SIAPAKAH SESAMA KITA? (Luk. 10:25-37)



Banyak orang mempunyai daftar nama dan nomor telepon. Nama dan nomor siapa yang kita simpan disitu? Apakah nama semua orang yang kita kenal? Tentunya tidak. Dari sekian banyak yang kita kenal, Kita pilih orang-orang tertentu. Mereka adalah sanak keluarga, sahabat dan rekan sekerja, mitra usaha, orang yang kita senangi atau orang yang berkepentingan dengan kita. Sikap selektif itu sangat wajar. Karenanya kita tidak perlu kita mencatat semua nama. Namun sadarkah kita bahwa orang-orang itu dapat menjadi dunia kita yang sempit? Hanya orang-orang ini yang merupakan cakrawala pergaulan kita. Hanya orang ini yang merupakan perhatian kita. Seolah-olah hanya orang-orang ini sajalah sesama kita.

Sebenarnya siapa sesama manusia kita? Banyak budaya zaman dulu mempunyai pandangan yang sempit tentang sesama manusia. Dalam budaya itu sesama manusia terbatas hanya pada orang-orang sebangsa, seagama, sesuku, dll. Budaya seperti lahir dalam masyarakat yang tertutup. Mereka belum biasa bergaul dengan orang dari bangsa atau agama lain. Mereka merasa aneh melihat orang yang kulitnya, wajahnya dan busananya yang berbeda dari mereka.
Sisa-sisa budaya zaman dulu yang berpandangan sempit itu hingga kini masih ada walaupun masyarakat dalam banyak Negara sudah makin menjadi majemuk. Ada orang yang tanpa sadar beranggapan bahwa sesama mereka hanyalah orang yang sebangsa atau seagama. Mereka merasa canggung bergaul dengan orang yang berbeda bangsa dan Negara. Karena itu mereka merasa kurang senang melihat kehadiran orang yang berbeda bangsa dan agama. Mereka merasa lebih aman bergaul dengan lingkungan bangsa atau budaya mereka sendiri. Contoh….
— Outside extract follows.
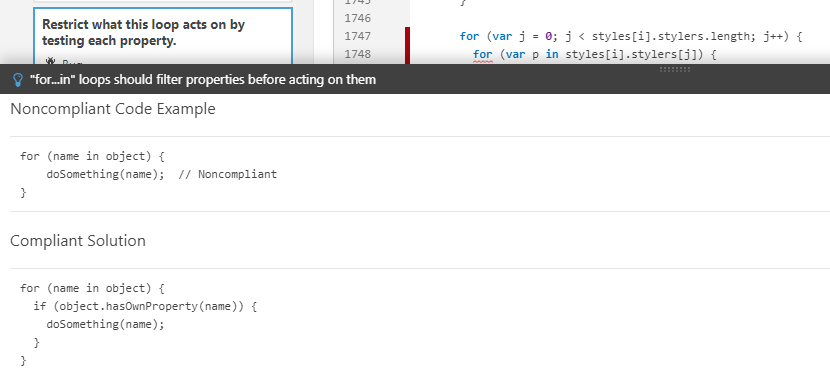Click the rule title 'for...in loops should filter'
The height and width of the screenshot is (377, 830).
(x=203, y=80)
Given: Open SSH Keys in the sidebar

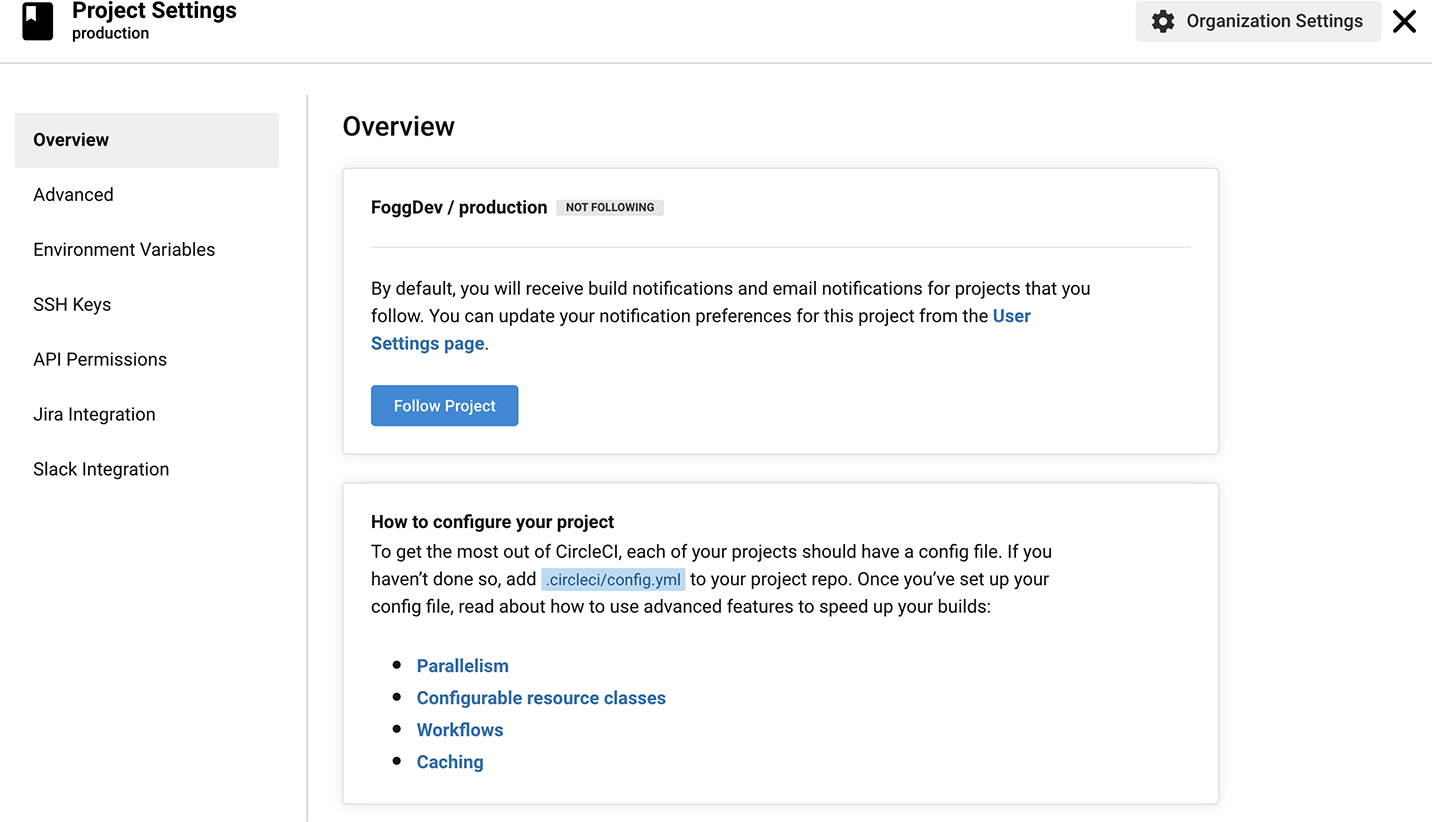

Mungkin tanpa sadar kita pun terjebak dalam cakrawala sempit itu? Coba kita hitung-hitung dengan siapa kita bergaul?
Apakah kita punya teman yang beda suku, beda agama, beda Negara?
Apakah kita punya teman anak kecil, remaja, pemuda, paruh baya, orang tua?
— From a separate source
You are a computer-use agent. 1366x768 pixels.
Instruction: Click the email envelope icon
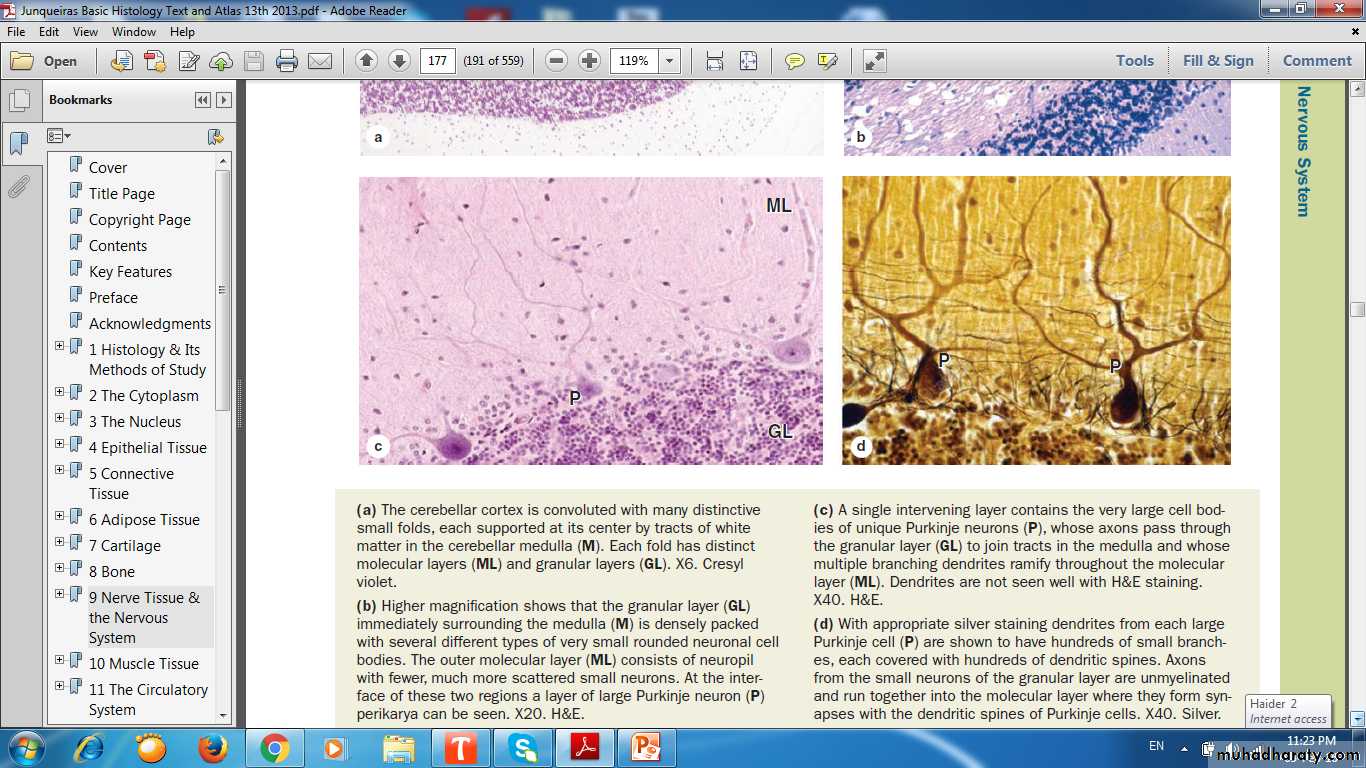320,61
Apakah kita punya teman yang beda pendidikan, beda profesi, beda hobi?
Apakah kita punya teman yang beda status dengan kita?
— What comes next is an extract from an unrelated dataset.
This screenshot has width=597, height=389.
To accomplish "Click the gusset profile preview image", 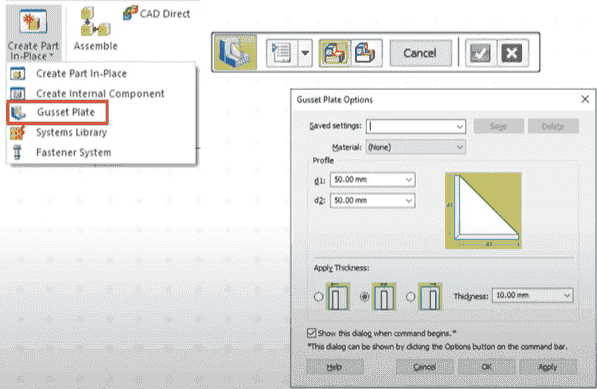I will pyautogui.click(x=483, y=210).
Sekali lagi “Siapakah sebenarnya sesama kita?”
Pernah seorang ahli Taurat mengajukan pertanyaan itu kepada Tuhan Yesus Kristus? lalu Yesus menjawab dengan sebuah cerita atau perumpamaan. Ada seorang korban perampokan tergeletak di jalan dari Yerusalem ke Yerikho. Ia dipukul sampai terkapar di tepi jalan. Lewatlah di situ seorang imam, tetapi ia tidak menolong. Kemudian lewatlah seorang pembantu imam, tetapi ia pun tidak menolong. Akhirnya lewatlah seorang Samaria “ Lalu datang seorang Samaria, yang sedang dalam perjalanan, ke tempat itu; dan ketika ia melihat orang itu, tergeraklah hatinya oleh belas kasihan. Ia pergi kepadanya lalu membalut luka-lukanya, sesudah ia menyiraminya dengan minyak dan anggur. Kemudian ia menaikkan orang itu ke atas keledai tunggangannya sendiri lalu membawanya ke tempat penginapan dan merawatnya. Keesokan harinya ia menyerahkan dua dinar kepada pemilik penginapan itu, katanya: Rawatlah dia dan jika kaubelanjakan lebih dari ini, aku akan menggantinya, waktu aku kembali” (Lukas 10:33-35). Segera setelah selesai bercerita Yesus bertanya, “siapakah di antara ketiga orang ini, menurut pendapatmu, adalah sesama manusia dari orang yang jatuh ke tangan penyamun itu? (Ayat 36). Pendengar cerita itu menjawab, orang yang telah menunjukkan belas kasihan kepadanya. Yang menjadi sesama manusia adalah orang yang tergerak hatinya oleh belas kasihan dan yang menunjukkan belas kasihan. Yang menjadi sesama adalah orang yang dapat memberi tempat di dalam hatinya bagi orang lain. Sesama manusia adalah mereka yang membutuhkan tempat dalam hati kita.
Cerita ini menarik untuk disimak. Siapa imam dan pembantu imam itu? Mereka adalah orang Yahudi dan beragama Yahudi. Tetapi mereka tidak menolong. Yang menolong adalah justru orang yang bukan seagama dan sesuku, yaitu orang Samaria. Orang Samaria pada zaman itu adalah dianggap warga Negara kelas dua. Mereka dibenci oleh orang Yahudi. Mereka dianggap sebagai orang yang tidak berguna. Tetapi justru orang Samaria yang menolongnya. Dalam bagian ini, Yesus memperlihatkan orang Samaria sebagai laki-laki baik dan berguna.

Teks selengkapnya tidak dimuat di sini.